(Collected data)
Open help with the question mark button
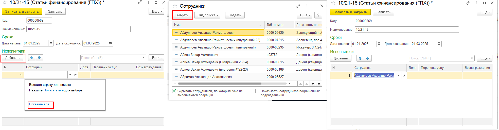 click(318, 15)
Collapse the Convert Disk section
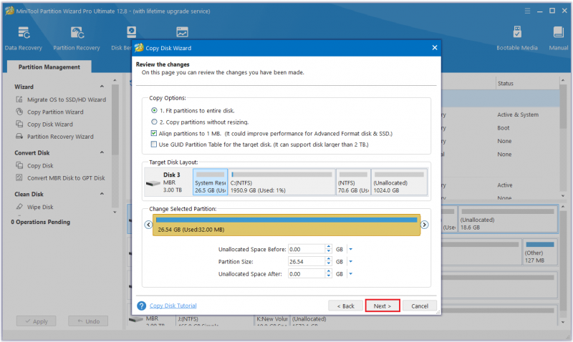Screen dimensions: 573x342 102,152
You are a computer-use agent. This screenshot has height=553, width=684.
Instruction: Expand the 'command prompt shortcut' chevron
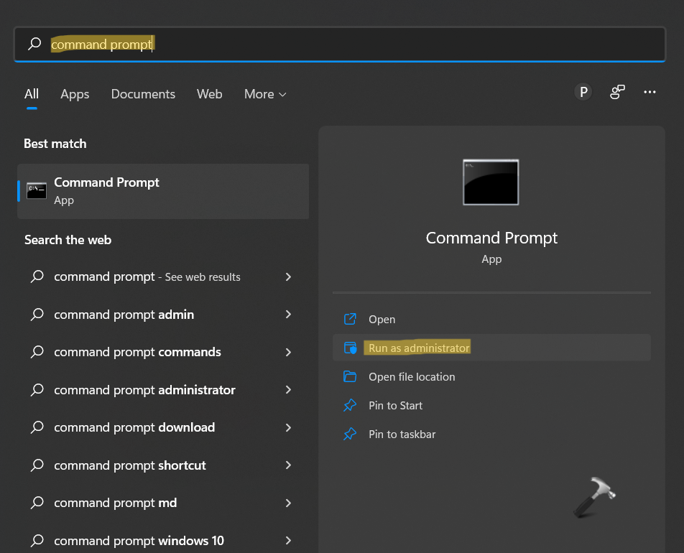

**Exercise objective:** Give the lines of the items from the one containing "Collapse the Convert Disk section" through the end of the items as a Markdown table with the columns No. and Line, skipping blank lines. Leave the pictures out of the table.

**Expected answer:**
| No. | Line |
|---|---|
| 1 | Collapse the Convert Disk section |
| 2 | Screen dimensions: 573x342 102,152 |
| 3 | You are a computer-use agent. This screenshot has height=553, width=684. |
| 4 | Instruction: Expand the 'command prompt shortcut' chevron |